Pearly Kings & Queens
Henry was born in the early 1860's and brought up in an orphanage in Somers Town, an area slightly north of, but nestling between Euston and St Pancras. At the age of thirteen, young Henry left the orphanage to make his way in life and became a street sweeper. It would seem that he spent a great deal of time around the markets, which at the time were populated by the Costermongers (fruit and vegetable sellers), who could be identified by the single rows of pearl buttons sewn on to their trousers and caps.
Although it is generally agreed that the Costermongers were a bit rough around the edges, they were a close knit community and would always look out for each other and if one Costermonger was down on his luck, the others would have a whip round to help him out. In a similar fashion, Henry Croft decided that he would like to somehow give something back to the orphanage that had helped him, so began to collect money. He also realised that he needed to draw attention to himself, so began collecting up all the pearl buttons he could find from the market streets and sewed as many as he possibly could to his hat and clothes.

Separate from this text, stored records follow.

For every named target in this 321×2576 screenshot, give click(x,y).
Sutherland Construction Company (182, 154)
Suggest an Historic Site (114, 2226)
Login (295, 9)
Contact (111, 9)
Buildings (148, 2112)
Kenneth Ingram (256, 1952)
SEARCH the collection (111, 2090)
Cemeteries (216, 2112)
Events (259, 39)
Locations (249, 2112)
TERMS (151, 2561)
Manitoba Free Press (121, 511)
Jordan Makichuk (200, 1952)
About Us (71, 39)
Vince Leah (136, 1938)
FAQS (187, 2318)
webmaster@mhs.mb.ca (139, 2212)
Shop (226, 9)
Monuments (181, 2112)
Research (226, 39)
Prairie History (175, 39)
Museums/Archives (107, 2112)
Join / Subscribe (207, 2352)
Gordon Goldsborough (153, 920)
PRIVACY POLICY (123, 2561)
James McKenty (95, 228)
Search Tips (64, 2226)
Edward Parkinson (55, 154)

When Henry Croft died in 1930, it is thought he had managed to collect £200,000 (in todays money) for charity, which is no mean feat for anyone, let alone an orphaned Victorian street cleaner. He was laid to rest in Finchley Cemetery, but unfortunately the accompanying statue of Henry Croft, the original Pearly King standing proudly in his button covered top hat and coat was vandalised in 1995. The good news is that it's been restored and he can now be found in the crypt of St Martins in the Field, just by Trafalgar Square.